What to do: In the passage on Strobel's book, which four specific kinds of people does the writer name before "or other person who claims to be able to gain information supernaturally"?

::: Text extract :::

Actually, before I get to the introduction, the list of commendations inside the first 3 pages of the book was worth a read.

A couple of names stick out.

Bill Hybels. I never cared much for Bill Hybels when I was a Christian, but the pastor of my old Fundamentalist cult back in Adelaide certainly treated his words like they were divinely inspired. Heck, I reckon my pastor could have read something in Charisma or Christianity Today that said 'Bill Hybels promotes kicking dogs down the street in the name of Jesus' and he would have been on board simply because it has Bill Hybels' name attached to it.

And Ravi Zacharias. One incredibly slick Jesus salesman, who has no problem name-dropping atheist scholars when it helps make his point, but who I have rarely heard ever make a cogent point or admit defeat. He just goes on...and on...and on...and on...and on...



OK, on to the book proper.

Strobel begins his book under the heading Reopening The Investigation Of A Lifetime, where he recounts his time as a journalist where an innocent man plea-bargained guilty to a cop shooting in order to get a reduced sentence, instead of rolling the dice and facing a trial where he risked a 20-year sentence. It turns out the cop had an illegal firearm in his pocket and accidentally shot himself.

This, I actually have no problem with. Unfortunately, our justice system is replete with humans, humans make mistakes, so we need sound and valid methods in order to remove human bias and the chance for false convictions, or even the scope for false confessions. So far so good.

I would actually use this as an anti-spiritual argument. How many people have been found guilty of a crime thanks to evidence given by either a psychic, medium, prophet, preacher, or other person who claims to be able to gain information supernaturally, and that person gained the information that led to a guilty conviction by supernatural means?
Zero, that I know of. I am more than happy to be corrected. It takes humans giving information, or humans finding information, and then telling other humans, in order for justice to be served.

::: Stored records :::

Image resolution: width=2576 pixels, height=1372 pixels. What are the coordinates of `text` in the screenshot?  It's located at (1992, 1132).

:::
::: Stored records :::

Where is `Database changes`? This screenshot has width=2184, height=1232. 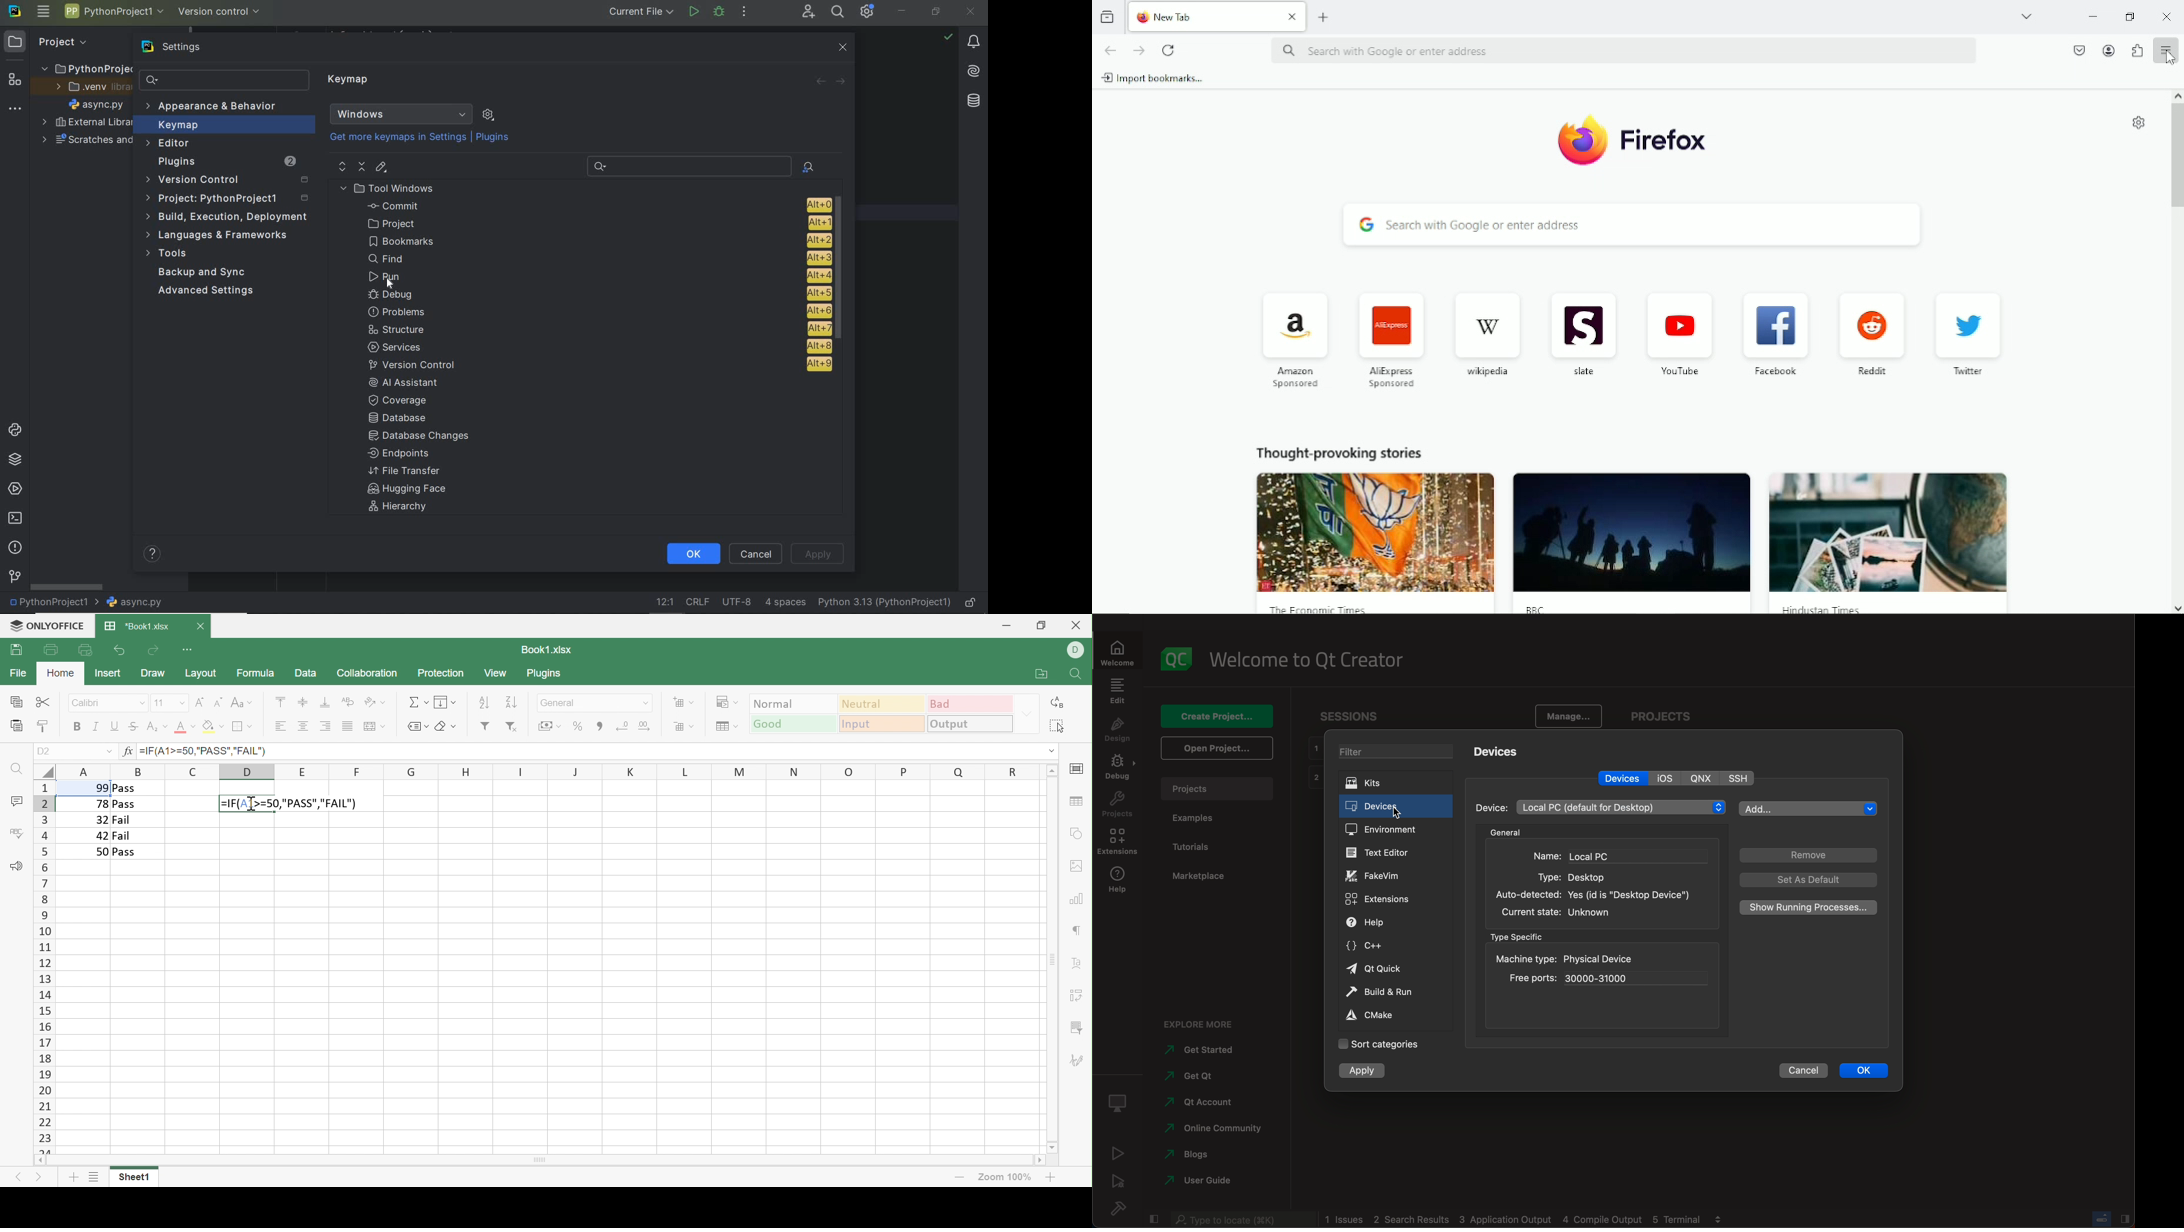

:::

Result for this task: psychic, medium, prophet, preacher